INSTRUÇÃO 1 - Reproduza, sem alterar nada, o trecho do texto sobre anarquismo e violência que começa nas palavras "Guilherme Tell, segundo" e termina após "ver com isso.".
INSTRUÇÃO 2 - Prossiga o texto sobre anarquismo e violência a partir da última frase apresentada.

Capítulo 19 — O anarquismo é violência?

Você ouviu dizer que os anarquistas jogam bombas, que eles acreditam na violência e que a anarquia significa desordem e caos.

Não é surpreendente que você pense assim. A imprensa, o púlpito e todos os que estão no poder repetem isso constantemente aos seus ouvidos. Mas a maioria deles sabe que isso não é verdade, mesmo que tenha motivos para não lhe contar. Está na hora de você ouvir a verdade.

Quero falar com você de forma honesta e franca, e pode confiar na minha palavra, porque acontece que sou justamente um daqueles anarquistas apontados como homens de violência e destruição. Eu deveria saber, e não tenho nada a esconder.

“Então, o anarquismo realmente significa desordem e violência?”, você se pergunta.

Não, meu amigo, é o capitalismo e o governo que representam a desordem e a violência. O anarquismo é exatamente o contrário: significa ordem sem governo e paz sem violência.

“Mas isso é possível?”, você pergunta.

É justamente sobre isso que vamos conversar agora. Mas primeiro seu amigo quer saber se os anarquistas nunca jogaram bombas ou usaram violência.

Sim, os anarquistas já lançaram bombas e às vezes recorreram à violência.

“Está vendo!” — exclama seu amigo. “Eu sabia!”

Mas não sejamos precipitados. Se os anarquistas às vezes empregaram a violência, isso necessariamente significa que o anarquismo defende a violência?

Pergunte a si mesmo e tente responder honestamente.

Quando um cidadão veste um uniforme de soldado, pode ter que lançar bombas e usar a violência. Você diria, então, que a cidadania significa bombas e violência?

Você se indignaria com essa insinuação. Você simplesmente diria que, sob certas condições, um homem pode ter que recorrer à violência. Esse homem pode ser um democrata, monarquista, socialista, bolchevique ou anarquista.

Você verá que isso se aplica a todos os homens e a todas as épocas.

Brutus matou César porque temia que seu amigo pretendesse trair a república e se tornar rei. Não porque Brutus “amasse menos César, mas amasse mais Roma”. Brutus não era anarquista. Era um leal republicano.

Guilherme Tell, segundo o folclore, matou o tirano para livrar seu país da opressão. Tell nunca tinha ouvido falar de anarquismo.

Menciono esses exemplos para ilustrar o fato de que, desde tempos imemoriais, déspotas encontraram seu fim nas mãos de amantes da liberdade indignados. Esses homens eram rebeldes contra a tirania. Em geral, eram patriotas, democratas ou republicanos, ocasionalmente socialistas ou anarquistas. Seus atos eram casos de rebelião individual contra o erro e a injustiça. O anarquismo nada teve a ver com isso.

Houve uma época na Grécia antiga em que matar um déspota era considerado a mais alta virtude. A lei moderna condena tais atos, mas o sentimento humano parece ter permanecido o mesmo quanto a isso desde os velhos tempos. A consciência do mundo não se sente ultrajada com o tiranicídio. Mesmo que publicamente não seja aprovado, o coração da humanidade perdoa e muitas vezes até se alegra secretamente com tais atos. Não houve milhares de jovens patriotas na América dispostos a assassinar o Kaiser alemão, que consideravam responsável pelo início da Primeira Guerra Mundial? Um tribunal francês não absolveu recentemente o homem que matou Petliura para vingar os milhares de homens, mulheres e crianças assassinados nos pogroms contra os judeus no sul da Rússia?

MATERIAL FORNECIDO -
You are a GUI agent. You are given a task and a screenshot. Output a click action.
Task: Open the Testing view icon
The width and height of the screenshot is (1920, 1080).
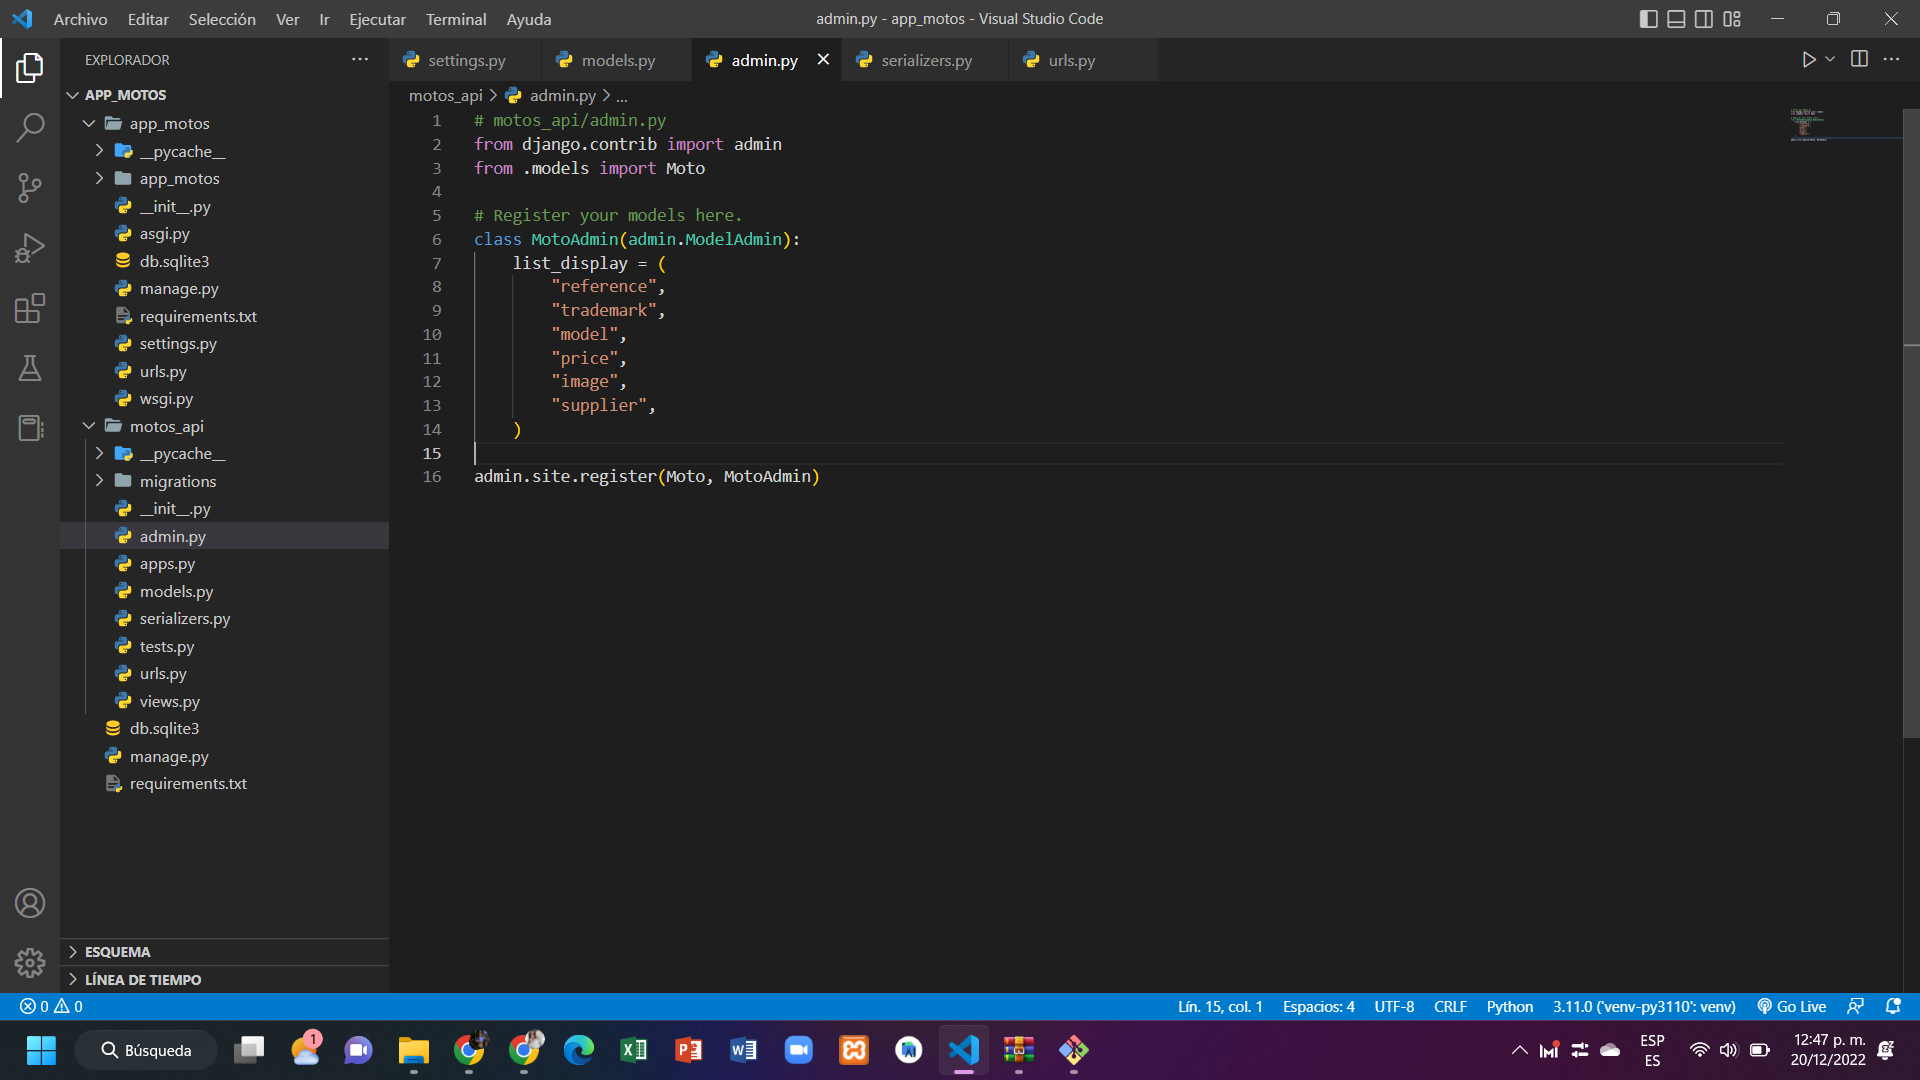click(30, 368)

* * *

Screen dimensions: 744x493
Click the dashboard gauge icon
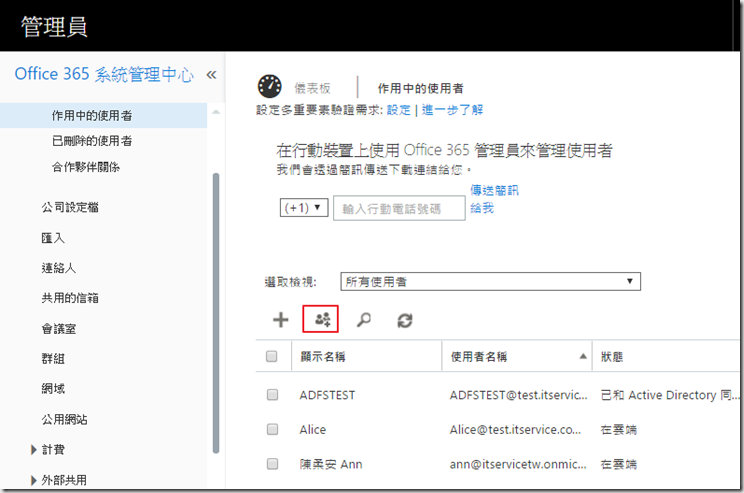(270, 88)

---

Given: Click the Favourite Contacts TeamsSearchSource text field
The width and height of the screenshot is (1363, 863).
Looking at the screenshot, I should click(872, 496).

RESPOSTA CORRETA 1 -
Guilherme Tell, segundo o folclore, matou o tirano para livrar seu país da opressão. Tell nunca tinha ouvido falar de anarquismo.

Menciono esses exemplos para ilustrar o fato de que, desde tempos imemoriais, déspotas encontraram seu fim nas mãos de amantes da liberdade indignados. Esses homens eram rebeldes contra a tirania. Em geral, eram patriotas, democratas ou republicanos, ocasionalmente socialistas ou anarquistas. Seus atos eram casos de rebelião individual contra o erro e a injustiça. O anarquismo nada teve a ver com isso.

RESPOSTA CORRETA 2 -
Em todo país, em todas as épocas, houve tiranicídios: homens e mulheres que amaram sua pátria a ponto de sacrificar até suas próprias vidas por ela. Geralmente, eram pessoas sem partido ou ideia política definida, apenas odiadores da tirania. Às vezes, eram fanáticos religiosos, como o devoto católico Kullmann, que tentou assassinar Bismarck,[14] ou a entusiasta equivocada Charlotte Corday, que matou Marat durante a Revolução Francesa.

Nos Estados Unidos, três presidentes foram mortos por atos individuais. Lincoln foi assassinado em 1865 por John Wilkes Booth, um democrata do sul; Garfield, em 1881, por Charles Jules Guiteau, um republicano; e McKinley, em 1901, por Leon Czolgosz. Desses três, apenas um era anarquista.

O país que tem os piores opressores também produz o maior número de tiranicídios, o que é natural. Tome a Rússia, por exemplo. Com a completa supressão da liberdade de expressão e imprensa sob os czares, não havia outra maneira de mitigar o regime despótico senão “colocar o medo de Deus” no coração do tirano.

Esses vingadores eram, em sua maioria, filhos e filhas da mais alta nobreza, jovens idealistas que amavam a liberdade e o povo. Com todas as outras avenidas fechadas, sentiam-se compelidos a recorrer à pistola e à dinamite na esperança de aliviar as miseráveis condições de seu país. Eram conhecidos como niilistas e terroristas. Não eram anarquistas.

Em tempos modernos, atos individuais de violência política têm sido ainda mais frequentes do que no passado. As sufragistas na Inglaterra, por exemplo, recorreram a tais métodos com frequência para propagar e realizar suas reivindicações por direitos iguais. Na Alemanha, desde a guerra, homens das opiniões políticas mais conservadoras utilizaram esses métodos na esperança de restaurar o reino. Foi um monarquista quem matou Karl Erzberger, ministro das finanças da Prússia; e Walter Rathenau, ministro das relações exteriores, também foi morto por um homem do mesmo partido político.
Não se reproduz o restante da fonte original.